Bruges was a convenient stopping off point on the way, after you’d caught your steamer to Ostende and before you continued your pilgrimage to the site where the British and their Prussian and Dutch allies had finally seen off the threat of Napoleon.
“I cannot imagine that British people will stop coming to Bruges,” says Brigitte. “It cannot be that Britain is going to drift away from us. They need us like we need them.”
And the history really does matter.
Victor Depaepe after all first heard about Charles II’s charter when he was leafing through a copy of the Illustrated London News – a magazine which offered a serious and classy chronicle of important historical subjects and world events.
When we left Victor earlier in this piece he was up before magistrates in Lewes facing rather serious charges of illegal fishing.
And here’s the remarkable thing.
After the trial had started, a message reached the court from government lawyers that the case should be quietly dropped pending further legal reflection.

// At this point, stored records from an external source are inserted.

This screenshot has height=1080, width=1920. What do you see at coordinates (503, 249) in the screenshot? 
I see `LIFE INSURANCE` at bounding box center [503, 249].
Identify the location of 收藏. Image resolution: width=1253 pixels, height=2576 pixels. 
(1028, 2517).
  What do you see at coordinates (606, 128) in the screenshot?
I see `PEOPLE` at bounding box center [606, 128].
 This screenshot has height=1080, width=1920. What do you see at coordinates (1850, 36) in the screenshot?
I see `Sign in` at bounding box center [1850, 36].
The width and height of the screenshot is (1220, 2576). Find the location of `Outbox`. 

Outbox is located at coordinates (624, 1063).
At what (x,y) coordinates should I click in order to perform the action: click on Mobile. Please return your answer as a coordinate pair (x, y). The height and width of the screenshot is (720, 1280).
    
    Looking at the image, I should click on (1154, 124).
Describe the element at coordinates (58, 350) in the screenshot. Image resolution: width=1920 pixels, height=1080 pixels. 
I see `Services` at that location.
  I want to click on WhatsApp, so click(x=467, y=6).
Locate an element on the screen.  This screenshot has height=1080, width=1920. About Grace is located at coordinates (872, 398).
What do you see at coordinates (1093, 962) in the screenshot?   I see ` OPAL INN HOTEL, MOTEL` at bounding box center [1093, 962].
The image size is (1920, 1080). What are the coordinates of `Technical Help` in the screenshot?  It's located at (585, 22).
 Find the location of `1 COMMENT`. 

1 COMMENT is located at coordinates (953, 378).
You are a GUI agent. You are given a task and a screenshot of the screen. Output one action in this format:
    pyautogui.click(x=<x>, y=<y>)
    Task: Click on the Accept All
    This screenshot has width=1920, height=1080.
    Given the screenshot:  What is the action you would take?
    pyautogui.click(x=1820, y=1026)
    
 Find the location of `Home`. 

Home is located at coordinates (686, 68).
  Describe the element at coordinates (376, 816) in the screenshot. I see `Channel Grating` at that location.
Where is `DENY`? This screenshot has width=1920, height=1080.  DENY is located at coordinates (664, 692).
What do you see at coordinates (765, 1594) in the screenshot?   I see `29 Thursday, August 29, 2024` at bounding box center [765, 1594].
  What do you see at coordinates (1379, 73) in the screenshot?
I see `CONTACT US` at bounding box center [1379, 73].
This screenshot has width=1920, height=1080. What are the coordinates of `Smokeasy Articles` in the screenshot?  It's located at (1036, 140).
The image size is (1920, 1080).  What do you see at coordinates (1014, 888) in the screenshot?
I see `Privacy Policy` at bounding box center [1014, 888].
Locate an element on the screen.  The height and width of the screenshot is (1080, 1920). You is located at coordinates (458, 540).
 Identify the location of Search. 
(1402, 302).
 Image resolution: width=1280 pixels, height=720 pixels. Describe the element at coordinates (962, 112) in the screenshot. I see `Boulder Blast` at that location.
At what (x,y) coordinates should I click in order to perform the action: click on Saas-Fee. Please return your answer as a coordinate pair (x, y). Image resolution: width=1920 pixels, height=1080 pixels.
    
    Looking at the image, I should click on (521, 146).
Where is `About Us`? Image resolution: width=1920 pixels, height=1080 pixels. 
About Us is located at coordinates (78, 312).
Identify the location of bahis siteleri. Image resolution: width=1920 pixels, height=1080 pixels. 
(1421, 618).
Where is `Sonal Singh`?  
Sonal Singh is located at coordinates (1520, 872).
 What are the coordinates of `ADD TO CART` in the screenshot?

The British government had no desire to test in public the validity of the Bruges Charter and the legal power of personal decrees made by Kings and Queens in open court. To Victor and to the fishing crews of Bruges that was a tacit admission that the fishing privileges granted by a grateful Crown around the time that Sir Christopher Wren was designing St Paul’s Cathedral remained valid around the time the Beatles were beginning to top the charts. And no-one in the UK, it seems, cared to contradict him.
Victor’s son Paul says the fishermen of Bruges recognised his achievement: “He was a hero,” he told us simply.
This year of course the charter has been just one ingredient in a more complicated diplomatic cocktail of Brexit and fisheries negotiations, free trade deals and withdrawal agreements.
But the fact that it’s played a part at all is testament to the deep ties between Britain, Bruges and Belgium, and above all to Victor Depaepe – an Anglophile and an adventurer with a sense of humour and a sense of history.